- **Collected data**
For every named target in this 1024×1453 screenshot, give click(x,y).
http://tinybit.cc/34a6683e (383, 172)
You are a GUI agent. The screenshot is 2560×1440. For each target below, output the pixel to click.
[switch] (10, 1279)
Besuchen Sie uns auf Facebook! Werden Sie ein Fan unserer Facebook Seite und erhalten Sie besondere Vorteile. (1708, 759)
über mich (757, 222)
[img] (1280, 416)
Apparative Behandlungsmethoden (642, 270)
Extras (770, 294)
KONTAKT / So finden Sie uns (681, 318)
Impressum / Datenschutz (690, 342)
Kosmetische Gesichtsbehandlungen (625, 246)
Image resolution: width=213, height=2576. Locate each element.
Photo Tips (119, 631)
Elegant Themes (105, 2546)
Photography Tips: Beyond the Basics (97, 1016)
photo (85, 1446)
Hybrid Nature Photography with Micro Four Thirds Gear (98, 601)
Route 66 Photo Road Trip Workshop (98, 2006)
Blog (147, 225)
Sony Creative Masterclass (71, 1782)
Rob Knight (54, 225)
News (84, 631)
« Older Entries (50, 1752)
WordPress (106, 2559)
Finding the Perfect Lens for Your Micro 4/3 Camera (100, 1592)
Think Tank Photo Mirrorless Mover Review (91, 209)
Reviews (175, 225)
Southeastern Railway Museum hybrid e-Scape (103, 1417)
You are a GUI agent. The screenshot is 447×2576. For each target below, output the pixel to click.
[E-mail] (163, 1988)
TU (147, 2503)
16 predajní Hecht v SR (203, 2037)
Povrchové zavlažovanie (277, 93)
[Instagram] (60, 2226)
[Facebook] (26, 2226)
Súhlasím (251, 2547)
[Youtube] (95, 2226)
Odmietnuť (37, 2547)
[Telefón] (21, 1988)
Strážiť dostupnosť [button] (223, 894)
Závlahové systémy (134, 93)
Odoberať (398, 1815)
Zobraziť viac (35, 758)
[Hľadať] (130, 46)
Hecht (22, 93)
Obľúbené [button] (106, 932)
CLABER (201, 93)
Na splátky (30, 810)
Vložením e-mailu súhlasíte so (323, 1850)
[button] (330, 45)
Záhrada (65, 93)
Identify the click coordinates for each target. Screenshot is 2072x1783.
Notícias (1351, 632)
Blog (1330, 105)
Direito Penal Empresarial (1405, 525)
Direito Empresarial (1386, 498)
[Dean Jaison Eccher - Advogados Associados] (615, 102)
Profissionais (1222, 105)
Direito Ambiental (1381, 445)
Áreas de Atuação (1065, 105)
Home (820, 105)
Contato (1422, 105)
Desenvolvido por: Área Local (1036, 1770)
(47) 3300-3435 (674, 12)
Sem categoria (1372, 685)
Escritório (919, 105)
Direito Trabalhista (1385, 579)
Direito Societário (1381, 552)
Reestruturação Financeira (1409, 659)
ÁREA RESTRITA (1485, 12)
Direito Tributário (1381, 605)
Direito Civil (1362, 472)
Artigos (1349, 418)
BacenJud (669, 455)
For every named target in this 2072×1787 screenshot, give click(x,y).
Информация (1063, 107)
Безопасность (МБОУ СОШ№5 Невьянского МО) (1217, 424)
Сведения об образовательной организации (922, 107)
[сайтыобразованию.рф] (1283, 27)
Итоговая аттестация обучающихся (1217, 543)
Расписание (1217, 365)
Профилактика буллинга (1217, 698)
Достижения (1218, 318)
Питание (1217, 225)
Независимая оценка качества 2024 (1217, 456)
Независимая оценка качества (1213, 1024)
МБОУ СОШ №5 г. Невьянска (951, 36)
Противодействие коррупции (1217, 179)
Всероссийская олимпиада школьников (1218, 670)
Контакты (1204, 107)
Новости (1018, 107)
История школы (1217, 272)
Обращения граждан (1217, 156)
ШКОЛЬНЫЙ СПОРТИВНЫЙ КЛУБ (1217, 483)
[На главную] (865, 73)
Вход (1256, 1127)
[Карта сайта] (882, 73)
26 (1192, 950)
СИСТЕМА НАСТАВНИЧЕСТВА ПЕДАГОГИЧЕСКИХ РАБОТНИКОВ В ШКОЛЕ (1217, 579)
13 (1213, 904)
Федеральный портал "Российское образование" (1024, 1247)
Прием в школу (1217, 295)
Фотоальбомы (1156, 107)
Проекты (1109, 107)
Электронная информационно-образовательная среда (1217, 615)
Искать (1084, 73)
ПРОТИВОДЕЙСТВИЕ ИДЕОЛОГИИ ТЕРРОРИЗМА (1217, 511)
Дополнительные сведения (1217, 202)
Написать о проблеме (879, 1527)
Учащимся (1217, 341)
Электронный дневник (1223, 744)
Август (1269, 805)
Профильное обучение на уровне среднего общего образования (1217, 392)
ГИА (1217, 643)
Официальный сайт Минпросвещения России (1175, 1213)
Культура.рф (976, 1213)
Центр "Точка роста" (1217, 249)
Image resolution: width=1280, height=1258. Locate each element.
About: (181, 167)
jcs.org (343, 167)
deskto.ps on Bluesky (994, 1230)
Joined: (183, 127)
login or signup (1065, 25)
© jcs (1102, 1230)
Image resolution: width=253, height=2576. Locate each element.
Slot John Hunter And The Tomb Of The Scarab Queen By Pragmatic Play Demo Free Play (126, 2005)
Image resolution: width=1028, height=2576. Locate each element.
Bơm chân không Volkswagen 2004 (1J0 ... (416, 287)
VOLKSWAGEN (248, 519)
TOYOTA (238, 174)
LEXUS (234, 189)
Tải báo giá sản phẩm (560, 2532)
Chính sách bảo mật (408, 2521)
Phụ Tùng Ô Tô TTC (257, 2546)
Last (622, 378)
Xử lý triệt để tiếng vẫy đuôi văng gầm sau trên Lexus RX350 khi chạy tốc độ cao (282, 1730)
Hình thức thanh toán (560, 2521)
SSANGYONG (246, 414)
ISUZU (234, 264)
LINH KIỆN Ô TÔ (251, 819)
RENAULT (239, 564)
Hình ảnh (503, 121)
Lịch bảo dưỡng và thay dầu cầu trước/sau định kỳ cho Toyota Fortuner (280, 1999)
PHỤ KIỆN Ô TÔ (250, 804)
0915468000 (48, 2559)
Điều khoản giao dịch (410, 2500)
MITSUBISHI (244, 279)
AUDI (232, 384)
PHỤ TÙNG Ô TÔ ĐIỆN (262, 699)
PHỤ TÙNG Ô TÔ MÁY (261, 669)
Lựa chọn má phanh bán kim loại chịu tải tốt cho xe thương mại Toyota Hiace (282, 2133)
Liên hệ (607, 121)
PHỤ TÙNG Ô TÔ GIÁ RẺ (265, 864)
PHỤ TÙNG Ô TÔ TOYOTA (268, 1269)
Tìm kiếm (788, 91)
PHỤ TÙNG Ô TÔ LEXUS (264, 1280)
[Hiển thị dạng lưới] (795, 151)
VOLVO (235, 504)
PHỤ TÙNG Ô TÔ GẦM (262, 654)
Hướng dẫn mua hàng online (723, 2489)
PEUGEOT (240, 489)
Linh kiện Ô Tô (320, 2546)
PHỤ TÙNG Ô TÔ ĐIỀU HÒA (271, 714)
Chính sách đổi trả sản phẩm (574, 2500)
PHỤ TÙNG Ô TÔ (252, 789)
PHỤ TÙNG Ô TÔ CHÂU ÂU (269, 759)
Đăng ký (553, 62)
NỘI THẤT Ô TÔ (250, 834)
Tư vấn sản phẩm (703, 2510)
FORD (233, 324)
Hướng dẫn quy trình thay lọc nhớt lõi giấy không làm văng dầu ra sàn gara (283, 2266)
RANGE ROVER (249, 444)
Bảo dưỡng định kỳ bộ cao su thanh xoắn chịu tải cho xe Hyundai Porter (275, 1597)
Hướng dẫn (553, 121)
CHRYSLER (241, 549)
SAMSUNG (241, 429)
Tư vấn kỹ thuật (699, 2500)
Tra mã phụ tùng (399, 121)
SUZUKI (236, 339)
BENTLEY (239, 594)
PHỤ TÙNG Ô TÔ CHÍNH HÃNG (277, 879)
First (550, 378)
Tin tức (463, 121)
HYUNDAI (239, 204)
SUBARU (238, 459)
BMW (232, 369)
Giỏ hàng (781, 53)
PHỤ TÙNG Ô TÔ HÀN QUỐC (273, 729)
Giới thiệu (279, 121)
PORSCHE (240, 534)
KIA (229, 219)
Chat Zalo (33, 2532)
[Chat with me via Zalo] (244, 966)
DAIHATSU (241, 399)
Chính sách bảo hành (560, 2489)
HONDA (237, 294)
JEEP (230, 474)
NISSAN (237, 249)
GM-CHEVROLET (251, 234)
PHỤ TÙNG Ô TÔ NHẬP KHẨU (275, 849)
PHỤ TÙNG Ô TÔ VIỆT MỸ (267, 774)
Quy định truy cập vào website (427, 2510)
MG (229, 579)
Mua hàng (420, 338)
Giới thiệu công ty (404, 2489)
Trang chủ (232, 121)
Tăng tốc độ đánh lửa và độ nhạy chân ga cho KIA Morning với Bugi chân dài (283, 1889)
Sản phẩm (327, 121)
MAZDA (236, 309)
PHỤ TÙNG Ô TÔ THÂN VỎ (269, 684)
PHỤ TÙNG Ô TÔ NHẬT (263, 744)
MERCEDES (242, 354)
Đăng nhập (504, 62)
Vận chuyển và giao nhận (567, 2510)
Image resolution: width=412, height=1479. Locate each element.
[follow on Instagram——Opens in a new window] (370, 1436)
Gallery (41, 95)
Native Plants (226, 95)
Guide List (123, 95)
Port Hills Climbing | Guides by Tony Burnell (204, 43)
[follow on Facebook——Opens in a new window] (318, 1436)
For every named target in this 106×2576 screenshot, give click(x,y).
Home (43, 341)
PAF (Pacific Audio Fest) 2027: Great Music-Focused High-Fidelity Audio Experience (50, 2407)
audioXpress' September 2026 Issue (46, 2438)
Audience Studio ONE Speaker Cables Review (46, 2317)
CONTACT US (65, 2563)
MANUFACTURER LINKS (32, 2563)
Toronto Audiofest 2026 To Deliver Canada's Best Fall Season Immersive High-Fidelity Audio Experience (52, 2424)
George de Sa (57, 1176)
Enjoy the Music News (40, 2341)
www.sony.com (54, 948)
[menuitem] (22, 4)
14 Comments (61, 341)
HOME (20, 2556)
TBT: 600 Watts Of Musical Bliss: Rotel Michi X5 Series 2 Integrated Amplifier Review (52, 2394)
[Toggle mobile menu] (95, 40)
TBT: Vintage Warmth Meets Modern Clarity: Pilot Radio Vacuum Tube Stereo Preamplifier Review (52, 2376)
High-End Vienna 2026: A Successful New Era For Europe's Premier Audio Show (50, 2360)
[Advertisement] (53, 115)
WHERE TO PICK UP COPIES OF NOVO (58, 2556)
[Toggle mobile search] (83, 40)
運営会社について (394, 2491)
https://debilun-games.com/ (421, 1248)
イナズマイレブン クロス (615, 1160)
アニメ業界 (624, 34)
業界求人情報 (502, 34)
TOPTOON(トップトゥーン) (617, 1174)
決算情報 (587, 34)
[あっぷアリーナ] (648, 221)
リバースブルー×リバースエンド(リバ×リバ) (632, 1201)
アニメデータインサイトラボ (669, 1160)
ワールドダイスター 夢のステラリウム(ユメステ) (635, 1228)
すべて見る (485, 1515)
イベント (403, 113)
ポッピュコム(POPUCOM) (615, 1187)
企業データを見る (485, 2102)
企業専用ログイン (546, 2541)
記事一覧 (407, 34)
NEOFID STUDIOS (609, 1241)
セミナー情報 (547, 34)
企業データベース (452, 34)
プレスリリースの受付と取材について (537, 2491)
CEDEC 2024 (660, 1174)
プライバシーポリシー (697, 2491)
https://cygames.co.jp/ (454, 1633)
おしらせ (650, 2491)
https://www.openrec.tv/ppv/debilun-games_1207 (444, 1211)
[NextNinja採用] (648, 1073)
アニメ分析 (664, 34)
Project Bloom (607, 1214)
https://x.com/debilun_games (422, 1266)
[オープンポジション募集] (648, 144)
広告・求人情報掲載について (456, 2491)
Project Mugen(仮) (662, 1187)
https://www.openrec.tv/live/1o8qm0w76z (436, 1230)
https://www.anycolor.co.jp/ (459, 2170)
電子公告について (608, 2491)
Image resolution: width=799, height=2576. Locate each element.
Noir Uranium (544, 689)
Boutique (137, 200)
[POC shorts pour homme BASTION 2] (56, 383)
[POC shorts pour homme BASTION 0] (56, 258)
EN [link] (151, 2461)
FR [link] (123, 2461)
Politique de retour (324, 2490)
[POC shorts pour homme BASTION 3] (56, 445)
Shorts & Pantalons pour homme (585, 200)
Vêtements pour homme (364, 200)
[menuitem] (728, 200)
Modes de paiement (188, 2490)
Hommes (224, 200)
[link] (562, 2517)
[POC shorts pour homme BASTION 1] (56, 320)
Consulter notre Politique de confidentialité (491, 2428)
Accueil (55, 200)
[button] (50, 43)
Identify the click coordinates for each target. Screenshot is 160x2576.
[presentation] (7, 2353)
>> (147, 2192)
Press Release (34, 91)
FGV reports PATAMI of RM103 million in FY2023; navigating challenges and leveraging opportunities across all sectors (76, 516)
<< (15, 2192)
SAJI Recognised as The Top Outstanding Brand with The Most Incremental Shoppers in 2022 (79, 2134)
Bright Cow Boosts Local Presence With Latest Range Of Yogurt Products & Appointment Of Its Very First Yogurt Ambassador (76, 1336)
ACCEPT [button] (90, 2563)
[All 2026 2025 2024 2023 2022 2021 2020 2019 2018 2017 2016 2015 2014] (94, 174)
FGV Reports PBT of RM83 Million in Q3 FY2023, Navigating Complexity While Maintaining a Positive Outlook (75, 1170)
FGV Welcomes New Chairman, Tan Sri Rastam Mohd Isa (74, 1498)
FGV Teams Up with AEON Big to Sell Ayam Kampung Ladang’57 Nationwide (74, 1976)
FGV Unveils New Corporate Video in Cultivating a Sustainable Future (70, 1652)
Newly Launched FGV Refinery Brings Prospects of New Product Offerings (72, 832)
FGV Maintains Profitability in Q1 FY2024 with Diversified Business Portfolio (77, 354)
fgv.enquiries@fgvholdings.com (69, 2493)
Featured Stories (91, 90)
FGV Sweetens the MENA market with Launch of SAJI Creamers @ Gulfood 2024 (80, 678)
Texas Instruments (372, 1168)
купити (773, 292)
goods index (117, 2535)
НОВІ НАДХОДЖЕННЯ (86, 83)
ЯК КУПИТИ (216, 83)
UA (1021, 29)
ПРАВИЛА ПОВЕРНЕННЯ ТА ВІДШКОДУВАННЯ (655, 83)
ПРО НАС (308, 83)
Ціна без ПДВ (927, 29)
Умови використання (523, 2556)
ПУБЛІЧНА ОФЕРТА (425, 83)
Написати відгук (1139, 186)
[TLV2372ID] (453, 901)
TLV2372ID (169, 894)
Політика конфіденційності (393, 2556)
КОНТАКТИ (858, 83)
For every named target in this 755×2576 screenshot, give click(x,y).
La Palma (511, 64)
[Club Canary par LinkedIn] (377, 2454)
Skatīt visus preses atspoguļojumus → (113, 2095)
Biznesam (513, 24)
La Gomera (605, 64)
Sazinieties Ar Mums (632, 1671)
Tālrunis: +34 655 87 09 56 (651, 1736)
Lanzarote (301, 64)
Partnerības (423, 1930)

- **TASK DIRECTIONS**
Take every line from the data that contains the word "pixel".

- **ANSWER FOR THE TASK**
You are a GUI agent. The screenshot is 2560×1440. For each target below, output the pixel to click.
You are a GUI agent. The screenshot is 447×2576. For each target below, output the pixel to click.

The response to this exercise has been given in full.